Une approche constamment spécifique de la personne.

C’est à l’individu que le médecin a toujours affaire : « Il n’est point le médecin du type humain, de l’espèce humaine, rappelait Claude Bernard, il est le médecin d’un individu, et d’un individu même qui est placé dans des conditions particulières. » Il n’y a pas d’hommes qui n’aient rien de commun, mais ils sont à la fois tous différents, il n’y a pas d’homme « standard ».

 

 

Le questionnement éthique

Marie Pierre Ollivier

 

Le questionnement éthique comme interrogation de la morale.

La question de la responsabilité est la question éthique par excellence. En effet, on peut définir la responsabilité comme étant la capacité de prendre une décision sans en référer préalablement à une autorité supérieure. La question de la responsabilité renvoie donc le sujet à lui-même dans ce qui le constitue. Cette notion fait non seulement appel à ses capacités intellectuelles, mais également à la relation morale qu’il entretient avec le monde auquel il appartient.

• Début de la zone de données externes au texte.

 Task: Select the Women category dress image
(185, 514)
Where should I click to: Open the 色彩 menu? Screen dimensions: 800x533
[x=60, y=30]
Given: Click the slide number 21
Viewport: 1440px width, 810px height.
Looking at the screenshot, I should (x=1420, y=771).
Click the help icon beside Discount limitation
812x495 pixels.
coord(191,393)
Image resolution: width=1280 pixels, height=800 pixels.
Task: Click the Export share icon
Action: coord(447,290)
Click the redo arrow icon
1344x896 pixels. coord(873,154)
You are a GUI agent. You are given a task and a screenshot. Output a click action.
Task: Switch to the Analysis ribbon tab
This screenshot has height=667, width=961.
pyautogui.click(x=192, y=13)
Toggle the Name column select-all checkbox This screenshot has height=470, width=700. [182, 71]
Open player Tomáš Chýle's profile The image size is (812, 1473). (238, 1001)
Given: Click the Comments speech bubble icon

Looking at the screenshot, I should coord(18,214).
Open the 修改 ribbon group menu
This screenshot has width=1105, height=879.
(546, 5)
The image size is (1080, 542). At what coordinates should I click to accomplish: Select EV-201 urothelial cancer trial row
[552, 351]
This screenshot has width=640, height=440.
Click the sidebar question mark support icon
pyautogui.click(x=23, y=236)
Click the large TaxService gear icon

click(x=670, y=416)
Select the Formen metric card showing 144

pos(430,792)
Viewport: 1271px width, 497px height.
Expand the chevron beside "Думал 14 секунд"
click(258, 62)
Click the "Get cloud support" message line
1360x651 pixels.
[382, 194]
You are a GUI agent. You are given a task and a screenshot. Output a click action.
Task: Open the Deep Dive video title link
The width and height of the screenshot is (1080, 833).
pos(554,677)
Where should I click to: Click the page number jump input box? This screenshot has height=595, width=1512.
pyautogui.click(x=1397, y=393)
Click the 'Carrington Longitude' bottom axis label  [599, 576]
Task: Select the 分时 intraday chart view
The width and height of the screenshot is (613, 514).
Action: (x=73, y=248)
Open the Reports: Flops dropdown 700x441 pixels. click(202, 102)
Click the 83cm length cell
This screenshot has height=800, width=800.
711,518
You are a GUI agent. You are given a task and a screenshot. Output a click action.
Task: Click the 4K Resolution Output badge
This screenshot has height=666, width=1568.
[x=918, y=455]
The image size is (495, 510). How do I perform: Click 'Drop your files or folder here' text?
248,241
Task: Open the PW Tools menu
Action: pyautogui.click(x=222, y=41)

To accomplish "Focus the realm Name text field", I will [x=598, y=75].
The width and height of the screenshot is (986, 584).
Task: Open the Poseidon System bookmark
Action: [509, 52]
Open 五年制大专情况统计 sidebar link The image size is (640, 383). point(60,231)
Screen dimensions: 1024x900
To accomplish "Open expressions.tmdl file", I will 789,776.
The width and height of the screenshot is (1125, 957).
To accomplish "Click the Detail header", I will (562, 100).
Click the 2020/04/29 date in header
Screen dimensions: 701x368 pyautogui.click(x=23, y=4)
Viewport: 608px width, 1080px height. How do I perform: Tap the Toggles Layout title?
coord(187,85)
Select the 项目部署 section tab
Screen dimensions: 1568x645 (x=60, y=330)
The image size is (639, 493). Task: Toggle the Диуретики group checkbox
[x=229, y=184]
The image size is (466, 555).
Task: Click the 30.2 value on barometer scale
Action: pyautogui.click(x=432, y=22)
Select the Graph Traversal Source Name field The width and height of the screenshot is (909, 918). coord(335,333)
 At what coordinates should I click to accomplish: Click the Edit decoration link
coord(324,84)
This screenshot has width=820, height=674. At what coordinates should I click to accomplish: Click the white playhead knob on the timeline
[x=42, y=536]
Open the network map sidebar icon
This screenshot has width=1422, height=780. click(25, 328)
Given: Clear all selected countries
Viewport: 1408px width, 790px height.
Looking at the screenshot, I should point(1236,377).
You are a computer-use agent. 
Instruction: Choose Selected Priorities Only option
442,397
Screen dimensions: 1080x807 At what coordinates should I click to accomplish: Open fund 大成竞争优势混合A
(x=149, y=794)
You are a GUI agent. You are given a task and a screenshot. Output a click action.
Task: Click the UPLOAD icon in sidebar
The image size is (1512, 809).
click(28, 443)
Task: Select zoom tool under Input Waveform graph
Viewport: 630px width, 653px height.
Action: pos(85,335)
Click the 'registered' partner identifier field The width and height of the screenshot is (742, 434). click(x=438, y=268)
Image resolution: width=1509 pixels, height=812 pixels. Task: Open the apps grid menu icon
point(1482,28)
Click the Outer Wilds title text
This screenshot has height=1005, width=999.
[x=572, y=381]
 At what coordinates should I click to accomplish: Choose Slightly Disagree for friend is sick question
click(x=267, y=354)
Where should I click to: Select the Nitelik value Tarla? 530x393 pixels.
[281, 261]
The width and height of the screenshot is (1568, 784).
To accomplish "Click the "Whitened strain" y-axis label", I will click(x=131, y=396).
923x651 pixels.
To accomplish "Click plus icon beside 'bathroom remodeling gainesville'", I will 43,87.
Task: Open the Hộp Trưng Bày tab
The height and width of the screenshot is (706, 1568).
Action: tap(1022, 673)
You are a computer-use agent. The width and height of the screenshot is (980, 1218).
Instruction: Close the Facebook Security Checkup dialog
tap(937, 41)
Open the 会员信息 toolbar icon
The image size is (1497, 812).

Or le questionnement éthique va venir interroger cette morale. En effet, si la morale est définie par l’ensemble des règles d’action et les valeurs qui fonctionnent comme normes dans une société, l’éthique s’intéresse quant à elle aux principes de cette morale, de ce qui la fonde. L’éthique nous convoque donc à un questionnement, à une recherche, à une confrontation avec l’autre, avec le point de vue de l’autre. Si la morale nous enseigne sur la conduite à tenir dans certaines circonstances, il est des domaines nouveaux dans laquelle elle s’avère inopérante, ce qui pousse alors le sujet à s’interroger. Cette interrogation à visée morale, c’est l’éthique.

 

L’éthique ne nous donne aucune réponse, bien au contraire : elle remet en cause, elle doute, elle exige de repenser les évidences, elle vient déranger le connu, l’ordre établi, en un mot elle remet en mouvement notre capacité à penser par nous-mêmes, elle suscite notre discernement et notre esprit critique.

 

Vérité et communication

Gérard Larché

 

Faculté de sympathie et d’empathie.

Les patients ne demandent sûrement pas qu’on ait pitié d’eux, mais plutôt que l’on témoigne de cette faculté de sympathie et d’empathie par laquelle la communication passe : l’un sait et éprouve, l’autre le comprend dans sa souffrance et son désarroi.